Behçet’s disease is a multisystem vasculitis of unknown origin. The prevalence of the disease varies widely and is high in the Eastern Mediterranean Basin, North Africa, Iran and Japan. Many clinical features of Behçet’s disease have been described and the international study group for Behçet’s disease has defined a set of diagnostic criteria. These require the presence of recurrent oral ulcers plus two of the following: recurrent genital ulcerations, typical defined eye lesions, typical defined skin lesions or a positive pathergy test (a skin hypersensitivity reaction to a non-specific physical insult; when positive, the response consists of a papule or pustule that develops after 24 to 48 hours at the site of a needle prick to the skin). Although not included in these diagnostic criteria, there are some other features commonly seen in patients with Behçet’s disease: thrombophlebitis, oligo-arthritis, gastrointestinal ulcerations and neurological involvement. Neuro-Behçet is well described in Behçet’s disease, with variable prevalence rates between 5.3 and 35%. This prevalence is probably affected by the type of study (retrospective or prospective) and regional and ethnic variations in disease expression. Psychiatric symptoms usually occur as incidental findings in some patients with neurological disease; they are misdiagnosed and mistreated.

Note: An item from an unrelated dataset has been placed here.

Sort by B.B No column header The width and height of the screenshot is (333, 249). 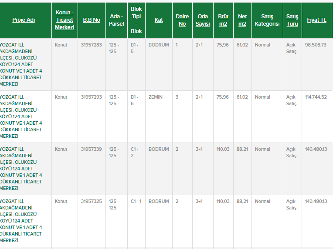(92, 20)
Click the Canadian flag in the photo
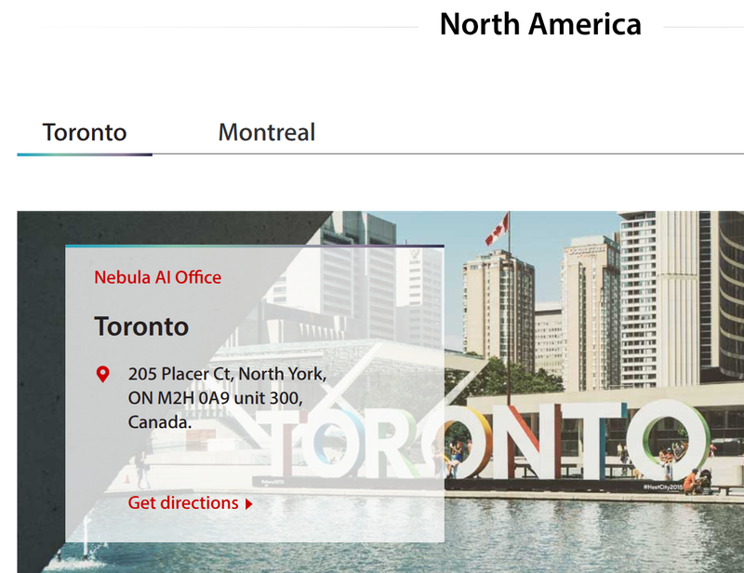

The patient described here developed acute psychotic symptoms without parenchymal cerebral involvement, and negative symptoms during Behçet’s disease. Two hypotheses were evoked: schizophrenia associated with Behçet’s disease versus psychiatric syndrome induced by vasculitis. Such a case has not been reported in the literature. We describe the case of a 31-year-old Haitian female, admitted because of an acute psychosis. She developed hallucination, misrecognition, psychomotor hyperactivity and delusion about her million childbirths. The patient had three years history of mistreated Behçet’s disease, in particular recurrent oral ulcers, iritis and cardiovascular manifestations. She also had a history of uterine tumour, rectal carcinoid tumour and recurrent pleurisies. One year ago, she presented breast lymphangitis, anxiety, unusual thought content, hostility, suspiciousness, and poor impulse control: cranial computerised tomography scan was normal. After ten days of hospitalization, she complained of oral and genital aphta and no neurological sign was found. The cerebral angiographic magnetic resonance imaging showed a thrombophlebitis of the left lateral sinus without parenchymal involvement. Haloperidol, Heparin, Colchicine, Cyclophosphamide and Prednisone were introduced. Six months after, delirium and Behçet’s symptoms had disappeared with the following treatment: Risperidone, Alprazolam, Zolpidem, Colchicine, Prednisone, and Azathioprine. The patient has developed enduring negative symptoms: blunted affect, social withdrawal, difficulty in abstract thinking, lack of spontaneity and flow of conversation and poor rapport. They are still present. This patient had two acute psychotic symptoms without parenchymal pattern. After treatment, she had persistent negative symptoms and psychosocial deterioration. This evolution is commonly seen in schizophrenia.
Retrospective analysis of this patient’s course suggests that -psychiatric episodes were always associated with physical manifestations. However, pleurisies, lymphangitis, uterine and rectal tumours have never been described in Behçet’s disease. This vasculitis occurs less frequently in the Caribbean than in Mediterranean, Middle East or Japan. It seemed that this patient had a psychotic syndrome and a chronic relapsing multisystem disorder, more complex than Behçet’s disease. A prospective study would be useful to characterize psychiatric patterns of Behçet’s disease and establish their relationships with physical manifestations, especially neurological involvement.